__Exercise instructions__:
a) Decide whether each statement agrees with the reply to Matt Cooper on the brain. For each, answer yes or no and quote the words of the reply that settle it. (i) The author regards Pavlov as probably a materialist. (ii) Trotsky sided with Pavlov's followers against Freud. (iii) Freud's notes from his sessions were verbatim accounts.
b) Reproduce the reply to Matt Cooper on the brain word for word, taking everything from "A reply to Matt" down to "so drastically divergent.".
c) Carry the reply to Matt Cooper on the brain forward from its last sentence.

__Exercise passage__:
************
A reply to Matt Cooper on the brain

Submitted by martin on 29 June, 2021 - 3:20 Author: John Cunningham
Freud

In response to my posing the question is there a Marxist analysis of the brain, and the answer to my own question, "probably not", my old friend Matt Cooper argues that we need to be "much clearer".

He then goes on to be distinctly unclear about almost everything under discussion. I state that "everything in the head is material" (actually a quote from the book I was reviewing). If Matt thinks this is in some way a dubious proposition then he needs to explain why.

I wasn’t talking about human behaviour but about the brain; and as for me denying that Freud and Pavlov are materialists, the former certainly is not and the latter probably is, although why Matt links them together is a mystery as their work is so drastically divergent.

I know Trotsky once discussed their work and was favourably inclined towards Freud, at least in the sense that he defended him against Pavlov’s followers who were dismissive. Trotsky even went so far as to state that Freud’s teachings were inherently materialistic (quoted by Isaac Deutscher in the second volume of his biographical trilogy, The Prophet Armed, page 179), but this was when both researchers’ work was only just starting to be discussed in Russia and can hardly be regarded as Trotsky’s last defining word on the topic. Today I think anyone would find it hard to link the two except in the vaguest way possible.

Matt refers to Freud’s "psychodynamic approach". which he appears to favour, and it is worth spending a bit of time on this because, whatever the label, Freud’s ideas are fundamentally erroneous and, anyway, as I stated in my review, he says virtually nothing about the brain in his writings.

Overall, the problem with Freud is that his work is thoroughly unscientific. Take for example his famous case studies. These are all totally subjective. The so-called notes he took at his sessions with "Dora" and all the others are not even verbatim accounts of what was said. They are summaries, précis, written in Freud’s own words. Therefore, as scientific documents they are of very limited use.
************
__Extracted records__:
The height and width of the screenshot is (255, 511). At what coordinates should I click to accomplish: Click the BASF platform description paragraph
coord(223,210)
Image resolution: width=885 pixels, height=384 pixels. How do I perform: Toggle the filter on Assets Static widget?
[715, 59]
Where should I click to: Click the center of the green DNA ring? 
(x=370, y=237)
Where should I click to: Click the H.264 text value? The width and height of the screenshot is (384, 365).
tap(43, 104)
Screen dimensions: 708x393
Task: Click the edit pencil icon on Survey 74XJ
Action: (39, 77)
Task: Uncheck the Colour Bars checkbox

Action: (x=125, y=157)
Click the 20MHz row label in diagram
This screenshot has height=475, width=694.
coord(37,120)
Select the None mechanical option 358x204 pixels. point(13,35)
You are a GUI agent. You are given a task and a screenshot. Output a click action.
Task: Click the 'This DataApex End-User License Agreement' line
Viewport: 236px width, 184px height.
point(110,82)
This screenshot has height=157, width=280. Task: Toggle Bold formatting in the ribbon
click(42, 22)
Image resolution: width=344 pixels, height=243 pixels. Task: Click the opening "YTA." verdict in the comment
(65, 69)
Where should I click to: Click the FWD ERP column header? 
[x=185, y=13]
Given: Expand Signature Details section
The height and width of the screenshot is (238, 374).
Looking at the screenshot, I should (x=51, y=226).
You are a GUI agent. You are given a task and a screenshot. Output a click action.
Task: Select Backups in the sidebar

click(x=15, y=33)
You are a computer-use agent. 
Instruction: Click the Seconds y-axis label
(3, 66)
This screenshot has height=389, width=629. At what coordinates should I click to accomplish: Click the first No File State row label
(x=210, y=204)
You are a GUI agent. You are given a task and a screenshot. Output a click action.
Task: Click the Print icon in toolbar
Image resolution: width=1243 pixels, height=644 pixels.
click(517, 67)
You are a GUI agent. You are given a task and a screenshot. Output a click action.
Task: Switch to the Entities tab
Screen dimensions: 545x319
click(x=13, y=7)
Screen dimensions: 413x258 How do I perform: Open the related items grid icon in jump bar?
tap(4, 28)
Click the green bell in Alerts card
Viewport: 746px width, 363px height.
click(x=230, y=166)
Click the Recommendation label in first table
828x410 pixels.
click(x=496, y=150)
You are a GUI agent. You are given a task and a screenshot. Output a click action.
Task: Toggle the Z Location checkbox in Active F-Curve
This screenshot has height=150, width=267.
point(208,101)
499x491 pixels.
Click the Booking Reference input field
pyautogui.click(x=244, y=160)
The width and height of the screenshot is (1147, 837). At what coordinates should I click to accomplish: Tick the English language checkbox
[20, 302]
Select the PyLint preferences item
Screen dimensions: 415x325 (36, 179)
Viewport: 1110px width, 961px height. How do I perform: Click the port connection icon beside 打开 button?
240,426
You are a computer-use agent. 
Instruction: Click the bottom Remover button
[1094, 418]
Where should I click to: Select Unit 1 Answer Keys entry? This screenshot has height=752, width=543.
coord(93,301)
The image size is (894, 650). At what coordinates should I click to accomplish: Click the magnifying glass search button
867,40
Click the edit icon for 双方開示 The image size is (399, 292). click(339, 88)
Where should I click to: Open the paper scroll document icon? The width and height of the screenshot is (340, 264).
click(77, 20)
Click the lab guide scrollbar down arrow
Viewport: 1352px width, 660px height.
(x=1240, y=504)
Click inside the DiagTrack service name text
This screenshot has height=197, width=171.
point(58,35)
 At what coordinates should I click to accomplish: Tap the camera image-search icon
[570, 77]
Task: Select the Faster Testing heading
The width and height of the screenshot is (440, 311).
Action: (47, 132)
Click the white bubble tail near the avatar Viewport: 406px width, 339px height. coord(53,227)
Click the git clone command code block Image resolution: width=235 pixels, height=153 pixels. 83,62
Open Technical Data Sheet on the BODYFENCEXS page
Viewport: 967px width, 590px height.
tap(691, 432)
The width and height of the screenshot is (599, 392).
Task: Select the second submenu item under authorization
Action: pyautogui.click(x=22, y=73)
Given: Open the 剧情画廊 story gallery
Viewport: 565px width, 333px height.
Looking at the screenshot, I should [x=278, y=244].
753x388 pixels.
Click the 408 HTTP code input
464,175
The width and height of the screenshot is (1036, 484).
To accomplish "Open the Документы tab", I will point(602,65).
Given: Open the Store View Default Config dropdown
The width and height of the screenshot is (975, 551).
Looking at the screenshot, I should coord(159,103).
************
__Responses in order__:
a)
(i) Yes: "the former certainly is not and the latter probably is"
(ii) No: "he defended him against Pavlov’s followers who were dismissive"
(iii) No: "are not even verbatim accounts of what was said"

b)
A reply to Matt Cooper on the brain

Submitted by martin on 29 June, 2021 - 3:20 Author: John Cunningham
Freud

In response to my posing the question is there a Marxist analysis of the brain, and the answer to my own question, "probably not", my old friend Matt Cooper argues that we need to be "much clearer".

He then goes on to be distinctly unclear about almost everything under discussion. I state that "everything in the head is material" (actually a quote from the book I was reviewing). If Matt thinks this is in some way a dubious proposition then he needs to explain why.

I wasn’t talking about human behaviour but about the brain; and as for me denying that Freud and Pavlov are materialists, the former certainly is not and the latter probably is, although why Matt links them together is a mystery as their work is so drastically divergent.

c)
Freud is reductionist in the extreme. Everything comes down to the Id, Ego, and Superego, the Oedipus complex and so on. He is deterministic – everything in a person’s life is decided, more-or-less by the time he or she is five or six years old (if I remember correctly this was one of Melanie Klein’s criticisms of Freud).

He says virtually nothing about environment, class, social background, genetics. It needs to be stressed that this isn’t just some oversight on the part of Freud. There are serious consequences: he said nothing about the phenomenon of violence against women in immediate post-war Vienna which reached alarming proportions (see Maureen Healy’s essay in Gender and war in Twentieth Century Eastern Europe, Indiana University Press, 2006). His response to the rise of fascism was at best muted.

Freud did once suggest that "The motive of human society is in the last resort an economic one" (in Introductory Lectures on Psychoanalysis) but he linked this to the repression of the so-called "pleasure principle" by the "reality principle" and did not link it to a socio-economic analysis.

Furthermore, Freud verges on the dishonest in at least one essay. In A Child is Being Beaten: A Contribution to the Study of the Origins of Sexual Perversion, Freud describes the development of his patients’ fantasies in three distinct phases. The problem is that he invents the second phase in order, basically to make his analysis convincing. He writes,

This second phase is the most important and momentous of all. But we must say of it in a certain sense that it has never had a real existence. It is never remembered, it has never succeeded becoming conscious. It is a construction of analysis, but it no less a necessity on that account (Vol 2. of Freud’s Collected Papers, p. 179-80).

There is much more that could be said about the so-called "father" of psychoanalysis, but it will have to wait for another time.

I want to finish by asking a question: Why is research into the brain (whether it be a human brain or that of a Drosophila maggot) considered by Matt to be "crude materialism"? If I take my car to the garage and the mechanic fixes a dodgy brake-lining I don’t accuse him of "crude materialism". He or she knows how the car works, and we need to be in a similar position with regard to the brain.

To be blunt, I prefer scientific research to "broader theorising" about "the brain’s internal workings (feelings, ideas, motivations)" partly because we don’t understand how these feelings, ideas and motivations are created, triggered or conveyed. I’m not against broader theorising but with regard to the brain nothing can replace the hard slog of research.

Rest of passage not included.